Texte d'étude ::
----

Dans Code Black, les personnages sont encouragés à être bienveillants vis-à-vis des autres. L’idée sous-jacente est que c’est assez le bordel comme ça sans qu’en plus on se mette la pression les uns sur les autres.
Le seul conflit marqué de ce premier épisode naît ainsi de l’inquiétude d’un médecin, Dr Hudson, pour une autre, Dr Rorish ; après que Rorish ait employé une procédure risquée et expérimentale pour sauver un patient (qui s’en est tiré), Hudson s’agace de sa prise de décision et le ton monte. Mais leur querelle se résout rapidement, quand le chef du service rappelle avec bienveillance que le cœur du problème est cette inquiétude, pas la question médicale sur laquelle ils se prennent la tête ; la tension retombe quasi-instantanément et ne sera plus évoquée. L’épisode est ainsi truffé de micro-frictions qui retombent dés que les personnages se parlent sincèrement ; chacun révise alors immédiatement sa position pour se montrer plus attentif à l’autre.
Cette dynamique est formidable. Elle promet des conflits qui, au lieu de tourner au soapesque, se recentreront sur les humains en présence, chaque fois. A l’exception d’un jeune interne dont c’est le premier jour et qui se montre rapidement agressif (mais brièvement, aussi ; et il est repris par des tiers), tous les personnages de Code Black font montre d’un soucis similaire : prendre soin des autres soignants. Ça m’a rappelé, bien que le rythme soit radicalement différent, l’esprit positif de Hard Rock Medical.
Tout est à l’avenant. Ici quand un interne utilise le savoir d’une autre interne devant ses supérieurs, on ne fait pas de crise sur « tu m’as volé la vedette, c’est MOI qui aurais dû briller » : on échange un sourire, hey, contente que ça ait pu t’aider. Ici quand deux médecins se prennent le bec dans le feu de l’action, le chef de service leur redonne les bonnes priorités par un commentaire sans méchanceté. Ici quand quelqu’un dévoile sa vulnérabilité, un collègue lui offre un hug ou lui propose sa propre vulnérabilité. A la fin de la journée, on a pu se crier dessus parce qu’on était en plein fichu « code black », mais on s’est surtout galvanisés, soutenus, réchauffés mutuellement pour passer le cap difficile et revenir à la normale.
Que Code Black ait réussi à poser le contexte d’un service d’urgences surchargé, décrépit et essoufflé n’est pas une performance. La plupart des séries médicales écourtées que j’ai citées ci-dessus s’étaient employées à utiliser au moins deux de ces qualificatifs chacune. Que Code Black réussisse à y introduire quelque chose de profondément humain est une surprise bien plus intéressante.
Mon seul problème à ce stade vient du fait que je ne sais pas si c’est suffisant pour me faire revenir sur la durée. Sur le moment j’apprécie de voir ce qu’offre Code Black à la longue, si longue, tradition des séries médicales hospitalières, mais je ne sais pas si dans une semaine ça sera suffisant pour me faire regarder l’épisode suivant. On verra bien. En tous cas, pour le moment, Code Black est la première série dramatique de la rentrée qui me fait une bonne impression, et pas simplement une impression mitigée (ou pire). Et rien que ça, ça fait du bien.

----

Action demandée 1 ::
D'après le texte sur Code Black, quel type de procédure Dr Rorish a-t-elle employé pour sauver un patient ?
Action demandée 2 ::
Traduisez en anglais cette phrase du texte d'étude : « Dans Code Black, les personnages sont encouragés à être bienveillants vis-à-vis des autres. »
Appuyez-vous uniquement sur le texte.

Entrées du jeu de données
----

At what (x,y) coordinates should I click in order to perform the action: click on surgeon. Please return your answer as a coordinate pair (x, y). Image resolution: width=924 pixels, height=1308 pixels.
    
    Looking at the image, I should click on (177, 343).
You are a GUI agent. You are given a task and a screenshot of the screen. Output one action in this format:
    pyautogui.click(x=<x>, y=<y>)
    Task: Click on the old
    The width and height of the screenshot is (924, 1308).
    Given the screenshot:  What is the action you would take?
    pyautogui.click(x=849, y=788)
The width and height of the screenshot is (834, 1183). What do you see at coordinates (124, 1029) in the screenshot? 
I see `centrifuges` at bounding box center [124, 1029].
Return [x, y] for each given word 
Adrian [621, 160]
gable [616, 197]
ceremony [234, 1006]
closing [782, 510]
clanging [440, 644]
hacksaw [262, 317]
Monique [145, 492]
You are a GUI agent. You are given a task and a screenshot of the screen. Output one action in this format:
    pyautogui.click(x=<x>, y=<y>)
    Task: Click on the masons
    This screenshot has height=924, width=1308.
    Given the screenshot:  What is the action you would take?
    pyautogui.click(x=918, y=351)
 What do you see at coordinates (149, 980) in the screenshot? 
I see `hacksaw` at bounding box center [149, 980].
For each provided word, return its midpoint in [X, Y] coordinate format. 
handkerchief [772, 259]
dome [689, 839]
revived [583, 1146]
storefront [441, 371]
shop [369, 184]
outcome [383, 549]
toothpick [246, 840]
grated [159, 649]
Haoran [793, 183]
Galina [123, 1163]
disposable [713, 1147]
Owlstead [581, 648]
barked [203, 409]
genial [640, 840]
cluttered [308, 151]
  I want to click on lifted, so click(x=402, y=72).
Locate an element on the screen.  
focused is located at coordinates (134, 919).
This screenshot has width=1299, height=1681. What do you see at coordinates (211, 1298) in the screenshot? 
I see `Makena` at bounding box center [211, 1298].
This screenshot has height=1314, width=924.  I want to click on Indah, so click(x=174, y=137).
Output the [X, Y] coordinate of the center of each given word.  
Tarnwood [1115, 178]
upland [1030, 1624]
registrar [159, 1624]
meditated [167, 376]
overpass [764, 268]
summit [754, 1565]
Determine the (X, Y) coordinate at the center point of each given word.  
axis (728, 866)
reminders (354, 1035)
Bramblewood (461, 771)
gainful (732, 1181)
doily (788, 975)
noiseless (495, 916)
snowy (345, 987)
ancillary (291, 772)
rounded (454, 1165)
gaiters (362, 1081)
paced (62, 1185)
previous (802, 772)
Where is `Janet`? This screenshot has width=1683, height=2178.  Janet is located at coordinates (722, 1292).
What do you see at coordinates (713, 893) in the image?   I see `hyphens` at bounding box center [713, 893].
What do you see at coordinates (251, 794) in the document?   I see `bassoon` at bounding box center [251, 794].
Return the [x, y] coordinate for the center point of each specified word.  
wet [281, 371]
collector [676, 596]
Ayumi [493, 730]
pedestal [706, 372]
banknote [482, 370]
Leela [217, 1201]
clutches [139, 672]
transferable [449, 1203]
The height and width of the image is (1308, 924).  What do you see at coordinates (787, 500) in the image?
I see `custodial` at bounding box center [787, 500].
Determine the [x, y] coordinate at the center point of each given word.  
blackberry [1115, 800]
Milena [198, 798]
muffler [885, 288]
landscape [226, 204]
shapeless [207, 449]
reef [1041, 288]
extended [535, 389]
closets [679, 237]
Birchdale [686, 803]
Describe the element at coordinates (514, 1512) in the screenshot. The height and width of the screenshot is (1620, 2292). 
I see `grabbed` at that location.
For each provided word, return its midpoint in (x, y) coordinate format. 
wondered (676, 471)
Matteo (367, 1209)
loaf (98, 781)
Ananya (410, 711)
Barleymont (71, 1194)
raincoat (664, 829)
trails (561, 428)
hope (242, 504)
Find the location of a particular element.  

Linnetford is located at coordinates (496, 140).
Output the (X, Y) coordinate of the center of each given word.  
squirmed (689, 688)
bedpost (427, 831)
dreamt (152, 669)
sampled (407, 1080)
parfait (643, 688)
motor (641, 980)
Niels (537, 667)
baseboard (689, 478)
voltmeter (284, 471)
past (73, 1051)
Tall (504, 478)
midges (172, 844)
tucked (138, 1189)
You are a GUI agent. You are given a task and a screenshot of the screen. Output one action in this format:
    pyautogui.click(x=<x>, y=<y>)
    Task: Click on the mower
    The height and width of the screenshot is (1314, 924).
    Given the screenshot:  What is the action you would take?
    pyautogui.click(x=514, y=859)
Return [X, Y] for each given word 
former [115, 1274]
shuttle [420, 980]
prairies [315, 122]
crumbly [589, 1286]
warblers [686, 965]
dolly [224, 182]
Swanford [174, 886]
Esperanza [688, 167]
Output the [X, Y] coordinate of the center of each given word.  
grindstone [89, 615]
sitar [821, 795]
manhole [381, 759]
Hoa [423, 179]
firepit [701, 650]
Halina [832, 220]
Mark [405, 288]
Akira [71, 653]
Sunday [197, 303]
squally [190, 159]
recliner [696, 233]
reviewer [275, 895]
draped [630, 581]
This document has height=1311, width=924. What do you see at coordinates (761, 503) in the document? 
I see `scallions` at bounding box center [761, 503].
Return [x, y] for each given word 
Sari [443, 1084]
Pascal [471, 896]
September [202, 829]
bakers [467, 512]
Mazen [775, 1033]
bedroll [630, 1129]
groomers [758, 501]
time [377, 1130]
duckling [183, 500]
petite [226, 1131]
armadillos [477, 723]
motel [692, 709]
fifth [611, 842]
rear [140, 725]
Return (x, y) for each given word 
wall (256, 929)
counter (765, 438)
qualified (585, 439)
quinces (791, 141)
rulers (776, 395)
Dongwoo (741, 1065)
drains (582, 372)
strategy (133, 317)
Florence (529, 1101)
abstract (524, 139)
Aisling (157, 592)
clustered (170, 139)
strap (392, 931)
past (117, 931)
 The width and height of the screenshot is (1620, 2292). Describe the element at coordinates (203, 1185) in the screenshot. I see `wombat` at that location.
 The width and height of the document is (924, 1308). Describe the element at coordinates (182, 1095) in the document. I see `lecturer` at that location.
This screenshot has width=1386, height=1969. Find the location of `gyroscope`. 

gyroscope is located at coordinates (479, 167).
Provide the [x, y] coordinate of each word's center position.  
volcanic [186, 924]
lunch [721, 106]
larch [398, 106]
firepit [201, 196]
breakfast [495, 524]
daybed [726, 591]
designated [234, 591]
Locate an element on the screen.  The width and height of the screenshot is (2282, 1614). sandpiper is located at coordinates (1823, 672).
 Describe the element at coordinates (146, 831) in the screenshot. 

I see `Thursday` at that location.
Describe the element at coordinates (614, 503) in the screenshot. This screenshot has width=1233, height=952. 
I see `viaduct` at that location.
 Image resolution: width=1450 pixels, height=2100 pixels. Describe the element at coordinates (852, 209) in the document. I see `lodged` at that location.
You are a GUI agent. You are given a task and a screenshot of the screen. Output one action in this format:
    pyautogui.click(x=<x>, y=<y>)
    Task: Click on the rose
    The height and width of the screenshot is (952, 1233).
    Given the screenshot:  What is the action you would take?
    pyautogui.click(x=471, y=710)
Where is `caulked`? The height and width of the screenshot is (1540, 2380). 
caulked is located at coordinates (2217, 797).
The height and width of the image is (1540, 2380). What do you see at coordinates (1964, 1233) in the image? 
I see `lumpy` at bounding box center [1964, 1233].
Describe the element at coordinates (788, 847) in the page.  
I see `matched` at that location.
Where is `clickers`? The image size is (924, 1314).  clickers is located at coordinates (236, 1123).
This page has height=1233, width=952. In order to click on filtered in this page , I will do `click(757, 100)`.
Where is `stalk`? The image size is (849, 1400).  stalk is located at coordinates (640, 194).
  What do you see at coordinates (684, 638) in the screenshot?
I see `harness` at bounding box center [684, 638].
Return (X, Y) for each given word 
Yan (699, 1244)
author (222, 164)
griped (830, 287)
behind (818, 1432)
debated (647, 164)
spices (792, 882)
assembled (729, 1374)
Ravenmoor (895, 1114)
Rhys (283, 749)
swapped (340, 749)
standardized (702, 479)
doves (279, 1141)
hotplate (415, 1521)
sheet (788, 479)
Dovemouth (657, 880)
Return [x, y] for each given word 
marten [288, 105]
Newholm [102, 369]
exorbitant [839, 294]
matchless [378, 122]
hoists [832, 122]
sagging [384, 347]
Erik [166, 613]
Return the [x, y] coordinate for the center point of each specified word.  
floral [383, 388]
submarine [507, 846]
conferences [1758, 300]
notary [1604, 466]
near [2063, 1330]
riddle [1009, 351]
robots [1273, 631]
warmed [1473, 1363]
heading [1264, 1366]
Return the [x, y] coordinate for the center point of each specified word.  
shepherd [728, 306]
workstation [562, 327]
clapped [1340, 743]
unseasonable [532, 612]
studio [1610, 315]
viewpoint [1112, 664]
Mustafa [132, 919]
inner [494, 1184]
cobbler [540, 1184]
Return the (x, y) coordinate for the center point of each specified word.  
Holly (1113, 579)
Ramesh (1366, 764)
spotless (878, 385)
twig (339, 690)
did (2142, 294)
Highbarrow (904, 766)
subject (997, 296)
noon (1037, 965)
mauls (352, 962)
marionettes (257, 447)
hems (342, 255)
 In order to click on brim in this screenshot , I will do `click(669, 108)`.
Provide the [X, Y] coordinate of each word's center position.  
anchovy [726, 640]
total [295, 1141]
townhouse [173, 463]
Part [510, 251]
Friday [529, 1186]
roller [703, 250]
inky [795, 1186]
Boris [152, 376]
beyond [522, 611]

----

Réponse finale 1 ::
Une procédure risquée et expérimentale.

Réponse finale 2 ::
In Code Black, the characters are encouraged to be kind toward others.